Der Stadtteil Kaltenmoor mit rund 8000 Einwohnern gilt als sozialer Brennpunkt und Schmelztiegel der Kulturen.

Lüneburg. Konflikte keimen schnell auf. Der Großeinsatz der Polizei an einem Fitnessstudio am vergangenen Sonnabend scheint aber kein Anzeichen dafür zu sein, dass die Gewalt in Lüneburgs größtem Stadtteil zunimmt.

Polizeisprecher Kai Richter sagt deutlich: ,,Wir wissen um die Struktur in Kaltenmoor und haben in den vergangenen Wochen und Monaten die Lage analysiert. Eine erhöhte Zahl von Straftaten ist uns nicht aufgefallen." Dennoch eskalierte jetzt die Situation. Wie berichtet, gab es Tumulte in einem Fitnessstudio, als Polizisten mehrere eines Diebstahls verdächtigte Personen dort aufgespürt hatten und Spinde durchsuchen wollten. Nach Polizeiangaben seien Beamte von Bodybuildern attackiert worden.

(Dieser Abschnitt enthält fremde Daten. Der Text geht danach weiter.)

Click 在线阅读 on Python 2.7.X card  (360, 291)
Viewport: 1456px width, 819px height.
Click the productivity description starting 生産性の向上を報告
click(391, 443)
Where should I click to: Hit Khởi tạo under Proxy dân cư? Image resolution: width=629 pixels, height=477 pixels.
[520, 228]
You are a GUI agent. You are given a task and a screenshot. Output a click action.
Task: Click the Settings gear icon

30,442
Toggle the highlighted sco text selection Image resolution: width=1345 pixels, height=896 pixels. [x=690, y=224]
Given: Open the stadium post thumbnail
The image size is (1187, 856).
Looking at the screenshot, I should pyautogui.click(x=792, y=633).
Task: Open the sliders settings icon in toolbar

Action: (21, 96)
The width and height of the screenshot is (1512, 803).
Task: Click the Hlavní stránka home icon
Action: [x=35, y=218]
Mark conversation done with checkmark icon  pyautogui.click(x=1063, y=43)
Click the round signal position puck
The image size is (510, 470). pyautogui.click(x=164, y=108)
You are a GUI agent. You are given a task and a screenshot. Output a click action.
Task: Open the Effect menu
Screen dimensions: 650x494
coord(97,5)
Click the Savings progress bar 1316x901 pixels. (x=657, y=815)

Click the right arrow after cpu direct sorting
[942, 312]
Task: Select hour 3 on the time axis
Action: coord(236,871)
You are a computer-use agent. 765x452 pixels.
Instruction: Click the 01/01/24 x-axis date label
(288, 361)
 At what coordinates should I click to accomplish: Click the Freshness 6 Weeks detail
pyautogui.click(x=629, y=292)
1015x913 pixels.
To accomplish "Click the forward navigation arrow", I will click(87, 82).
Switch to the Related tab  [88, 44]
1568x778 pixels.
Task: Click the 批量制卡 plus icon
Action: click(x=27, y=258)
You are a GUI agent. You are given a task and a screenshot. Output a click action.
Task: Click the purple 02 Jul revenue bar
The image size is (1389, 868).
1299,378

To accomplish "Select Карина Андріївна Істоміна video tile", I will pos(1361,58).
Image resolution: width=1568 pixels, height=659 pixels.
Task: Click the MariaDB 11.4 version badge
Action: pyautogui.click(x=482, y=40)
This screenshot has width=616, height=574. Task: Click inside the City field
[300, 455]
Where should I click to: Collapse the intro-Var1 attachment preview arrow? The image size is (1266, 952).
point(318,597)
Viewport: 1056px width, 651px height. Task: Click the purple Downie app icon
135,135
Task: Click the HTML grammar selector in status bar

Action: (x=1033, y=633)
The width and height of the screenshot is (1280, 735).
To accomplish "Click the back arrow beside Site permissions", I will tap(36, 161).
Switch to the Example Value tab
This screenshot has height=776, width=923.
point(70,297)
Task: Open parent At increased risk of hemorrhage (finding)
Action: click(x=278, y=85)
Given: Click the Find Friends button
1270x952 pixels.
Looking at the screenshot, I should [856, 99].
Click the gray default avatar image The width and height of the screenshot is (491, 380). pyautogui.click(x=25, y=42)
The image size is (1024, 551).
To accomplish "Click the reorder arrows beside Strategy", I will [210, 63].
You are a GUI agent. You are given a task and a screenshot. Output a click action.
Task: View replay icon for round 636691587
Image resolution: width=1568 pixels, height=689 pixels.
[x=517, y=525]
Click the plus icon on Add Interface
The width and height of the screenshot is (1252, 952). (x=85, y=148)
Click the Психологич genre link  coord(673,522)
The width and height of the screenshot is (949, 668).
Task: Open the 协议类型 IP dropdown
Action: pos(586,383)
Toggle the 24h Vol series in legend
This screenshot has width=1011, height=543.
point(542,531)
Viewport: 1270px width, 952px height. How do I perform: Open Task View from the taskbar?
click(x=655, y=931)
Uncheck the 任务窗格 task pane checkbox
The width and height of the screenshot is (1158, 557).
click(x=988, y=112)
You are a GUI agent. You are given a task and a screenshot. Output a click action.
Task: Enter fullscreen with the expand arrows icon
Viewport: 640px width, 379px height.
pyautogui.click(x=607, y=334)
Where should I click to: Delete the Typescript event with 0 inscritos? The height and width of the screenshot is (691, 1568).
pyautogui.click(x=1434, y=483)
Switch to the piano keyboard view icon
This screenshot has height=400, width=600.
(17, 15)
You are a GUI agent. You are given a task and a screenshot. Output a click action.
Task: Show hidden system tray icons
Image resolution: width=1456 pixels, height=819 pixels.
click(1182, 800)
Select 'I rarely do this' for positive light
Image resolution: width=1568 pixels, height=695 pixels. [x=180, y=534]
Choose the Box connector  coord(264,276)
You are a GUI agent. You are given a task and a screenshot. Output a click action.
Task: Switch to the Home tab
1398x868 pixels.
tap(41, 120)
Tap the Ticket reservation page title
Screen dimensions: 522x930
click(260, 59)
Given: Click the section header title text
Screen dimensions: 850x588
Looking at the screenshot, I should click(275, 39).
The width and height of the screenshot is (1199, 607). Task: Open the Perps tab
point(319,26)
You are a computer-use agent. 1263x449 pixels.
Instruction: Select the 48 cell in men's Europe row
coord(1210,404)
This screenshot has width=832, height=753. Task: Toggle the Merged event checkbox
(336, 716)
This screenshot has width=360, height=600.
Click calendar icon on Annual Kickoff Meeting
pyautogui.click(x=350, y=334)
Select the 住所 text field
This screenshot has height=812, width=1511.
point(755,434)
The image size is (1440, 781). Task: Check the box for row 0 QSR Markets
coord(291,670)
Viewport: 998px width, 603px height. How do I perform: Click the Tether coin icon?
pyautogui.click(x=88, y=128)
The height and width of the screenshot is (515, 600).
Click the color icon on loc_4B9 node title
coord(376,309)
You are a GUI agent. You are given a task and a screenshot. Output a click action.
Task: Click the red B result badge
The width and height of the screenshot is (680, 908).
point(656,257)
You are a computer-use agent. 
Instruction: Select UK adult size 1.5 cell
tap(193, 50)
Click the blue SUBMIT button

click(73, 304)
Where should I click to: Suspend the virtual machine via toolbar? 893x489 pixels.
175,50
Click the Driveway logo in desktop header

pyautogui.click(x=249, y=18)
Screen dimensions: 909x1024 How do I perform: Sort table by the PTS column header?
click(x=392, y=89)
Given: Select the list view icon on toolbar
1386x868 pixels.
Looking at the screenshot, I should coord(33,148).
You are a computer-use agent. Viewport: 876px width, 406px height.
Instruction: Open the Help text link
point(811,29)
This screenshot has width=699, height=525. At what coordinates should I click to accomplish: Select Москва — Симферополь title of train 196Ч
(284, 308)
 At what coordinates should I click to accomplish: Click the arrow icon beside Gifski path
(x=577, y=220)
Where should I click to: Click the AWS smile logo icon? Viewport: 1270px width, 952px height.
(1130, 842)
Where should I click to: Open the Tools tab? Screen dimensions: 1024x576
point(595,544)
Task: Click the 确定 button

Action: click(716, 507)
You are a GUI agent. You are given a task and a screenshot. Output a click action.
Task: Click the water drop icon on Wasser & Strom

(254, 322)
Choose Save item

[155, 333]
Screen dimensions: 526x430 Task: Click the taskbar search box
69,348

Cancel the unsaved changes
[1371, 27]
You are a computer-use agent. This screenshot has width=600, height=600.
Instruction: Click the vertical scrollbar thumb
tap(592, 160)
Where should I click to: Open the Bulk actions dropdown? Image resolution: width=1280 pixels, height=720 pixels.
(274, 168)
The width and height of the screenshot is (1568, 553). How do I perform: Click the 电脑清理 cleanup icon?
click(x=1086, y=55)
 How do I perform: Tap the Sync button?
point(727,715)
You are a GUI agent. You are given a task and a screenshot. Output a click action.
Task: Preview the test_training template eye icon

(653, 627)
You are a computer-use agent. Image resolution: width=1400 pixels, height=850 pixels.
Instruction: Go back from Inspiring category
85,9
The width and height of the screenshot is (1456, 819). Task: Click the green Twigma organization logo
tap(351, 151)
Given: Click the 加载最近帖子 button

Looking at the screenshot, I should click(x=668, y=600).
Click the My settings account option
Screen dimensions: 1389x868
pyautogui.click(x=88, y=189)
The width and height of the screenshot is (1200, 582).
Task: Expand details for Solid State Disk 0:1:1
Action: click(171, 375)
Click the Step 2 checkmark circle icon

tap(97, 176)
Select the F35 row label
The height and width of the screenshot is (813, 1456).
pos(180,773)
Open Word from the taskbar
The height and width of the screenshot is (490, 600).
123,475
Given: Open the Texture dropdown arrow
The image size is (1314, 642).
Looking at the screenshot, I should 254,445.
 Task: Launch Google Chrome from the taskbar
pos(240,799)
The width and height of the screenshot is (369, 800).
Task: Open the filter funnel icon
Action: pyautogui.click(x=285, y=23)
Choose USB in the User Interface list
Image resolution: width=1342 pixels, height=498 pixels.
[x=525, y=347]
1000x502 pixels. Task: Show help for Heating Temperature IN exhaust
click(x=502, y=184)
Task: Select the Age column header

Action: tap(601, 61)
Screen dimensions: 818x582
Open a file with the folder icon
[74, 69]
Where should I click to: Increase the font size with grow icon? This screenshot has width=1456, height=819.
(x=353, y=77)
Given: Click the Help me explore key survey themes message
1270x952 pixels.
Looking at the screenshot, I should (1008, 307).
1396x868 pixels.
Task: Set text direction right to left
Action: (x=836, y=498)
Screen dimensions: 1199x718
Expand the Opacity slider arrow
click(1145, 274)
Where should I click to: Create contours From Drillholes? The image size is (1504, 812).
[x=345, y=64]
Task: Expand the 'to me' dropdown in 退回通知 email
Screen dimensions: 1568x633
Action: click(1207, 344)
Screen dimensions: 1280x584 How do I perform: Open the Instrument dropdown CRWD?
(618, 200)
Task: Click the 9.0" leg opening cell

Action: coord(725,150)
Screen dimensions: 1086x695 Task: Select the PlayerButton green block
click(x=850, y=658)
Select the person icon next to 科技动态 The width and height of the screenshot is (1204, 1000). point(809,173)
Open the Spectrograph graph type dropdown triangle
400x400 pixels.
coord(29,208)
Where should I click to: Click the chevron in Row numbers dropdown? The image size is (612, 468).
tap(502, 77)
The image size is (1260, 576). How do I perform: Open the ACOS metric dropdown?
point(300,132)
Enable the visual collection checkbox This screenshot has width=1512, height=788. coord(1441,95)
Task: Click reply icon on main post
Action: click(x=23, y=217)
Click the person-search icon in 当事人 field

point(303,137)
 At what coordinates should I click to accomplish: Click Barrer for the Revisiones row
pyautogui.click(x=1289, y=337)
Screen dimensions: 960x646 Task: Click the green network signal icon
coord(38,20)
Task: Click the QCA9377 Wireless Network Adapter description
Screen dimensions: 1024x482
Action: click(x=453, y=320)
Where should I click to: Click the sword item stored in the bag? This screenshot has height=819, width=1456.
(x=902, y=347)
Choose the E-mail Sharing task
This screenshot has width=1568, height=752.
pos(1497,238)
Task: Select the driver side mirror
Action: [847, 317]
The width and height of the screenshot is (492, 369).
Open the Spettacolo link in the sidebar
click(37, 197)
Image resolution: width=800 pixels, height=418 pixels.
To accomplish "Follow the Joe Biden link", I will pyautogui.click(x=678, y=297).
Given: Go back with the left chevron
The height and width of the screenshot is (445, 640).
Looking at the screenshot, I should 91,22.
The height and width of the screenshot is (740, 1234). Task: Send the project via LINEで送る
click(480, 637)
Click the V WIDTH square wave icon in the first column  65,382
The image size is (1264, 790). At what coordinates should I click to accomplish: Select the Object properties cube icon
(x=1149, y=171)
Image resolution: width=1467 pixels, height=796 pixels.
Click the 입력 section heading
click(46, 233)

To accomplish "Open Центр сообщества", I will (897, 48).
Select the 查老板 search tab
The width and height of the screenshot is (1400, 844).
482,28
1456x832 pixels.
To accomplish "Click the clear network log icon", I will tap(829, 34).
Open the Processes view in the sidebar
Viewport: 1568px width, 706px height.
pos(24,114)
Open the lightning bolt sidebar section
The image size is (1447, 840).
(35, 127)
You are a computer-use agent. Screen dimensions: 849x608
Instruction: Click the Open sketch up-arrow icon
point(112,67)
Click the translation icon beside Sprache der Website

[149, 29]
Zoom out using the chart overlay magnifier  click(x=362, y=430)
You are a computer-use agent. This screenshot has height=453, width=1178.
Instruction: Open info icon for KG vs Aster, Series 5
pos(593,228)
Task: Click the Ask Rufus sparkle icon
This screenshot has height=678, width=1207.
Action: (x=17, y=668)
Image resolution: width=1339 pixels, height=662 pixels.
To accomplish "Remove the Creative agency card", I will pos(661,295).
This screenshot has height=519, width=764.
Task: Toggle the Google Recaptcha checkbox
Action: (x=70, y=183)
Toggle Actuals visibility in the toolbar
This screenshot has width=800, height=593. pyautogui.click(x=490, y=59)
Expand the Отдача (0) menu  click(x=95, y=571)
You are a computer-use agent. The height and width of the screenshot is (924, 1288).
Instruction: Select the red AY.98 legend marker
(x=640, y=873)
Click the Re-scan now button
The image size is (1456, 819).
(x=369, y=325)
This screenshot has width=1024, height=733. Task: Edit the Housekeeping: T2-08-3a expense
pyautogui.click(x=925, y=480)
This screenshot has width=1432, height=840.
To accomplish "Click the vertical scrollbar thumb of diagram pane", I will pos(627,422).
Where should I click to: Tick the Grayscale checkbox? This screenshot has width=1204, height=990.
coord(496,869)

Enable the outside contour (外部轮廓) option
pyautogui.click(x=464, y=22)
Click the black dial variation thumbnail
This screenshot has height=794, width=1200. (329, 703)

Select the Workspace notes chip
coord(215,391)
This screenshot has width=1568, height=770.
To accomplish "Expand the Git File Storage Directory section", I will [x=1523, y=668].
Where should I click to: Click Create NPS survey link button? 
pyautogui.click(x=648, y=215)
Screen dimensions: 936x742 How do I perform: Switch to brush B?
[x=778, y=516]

Im weiteren Verlauf umstellte dann die Polizei mit mehr als 50 Einsatzkräften das Gebäude und stürmte es wenig später. Etwa 300 Schaulustige verfolgten die Aktion, einige von ihnen griffen nach Darstellung der Polizei die Ordnungshüter an. Dagegen hält Sehmus El-Zein, der Betreiber des Fitnessstudios: "Das Vorgehen der Einsatzkräfte war unverhältnismäßig und gewalttätig." Er räumt ein, sich zunächst falsch verhalten zu haben, als er den Beamten verwehrte, die Umkleideräume zu durchsuchen.

Stattdessen habe er die Polizisten gemeinsam mit seinem Bruder Ali zurückgedrängt. Dabei sei es dann zu dem Handgemenge gekommen. Allerdings war es nach Aussage von El-Zein ein Polizist, der ihn zuerst mit Pfefferspray attackierte und gegen das Schienbein trat. El-Zein schildert weiter: "Wir haben die Polizisten allerdings später mehrfach gebeten, sich in allen Räumen umzusehen. Aber die wollten nicht mehr." Doch nur wenige Minuten später seien etwa zwanzig Beamte in voller Schutzmontur schreiend in das Gebäude gestürmt.

Das bestätigt auch El-Zein Freundin Olesija Schill: "Die haben uns brutal zur Seite gestoßen und keine Rücksicht darauf genommen, dass hier auch Kinder waren." Ihr Sohn (4) habe einen Schock erlitten, keiner der Beamten habe auf das Kind geachtet. Ihr selbst blieb dazu keine Gelegenheit. Schill: "Es ging alles so schnell."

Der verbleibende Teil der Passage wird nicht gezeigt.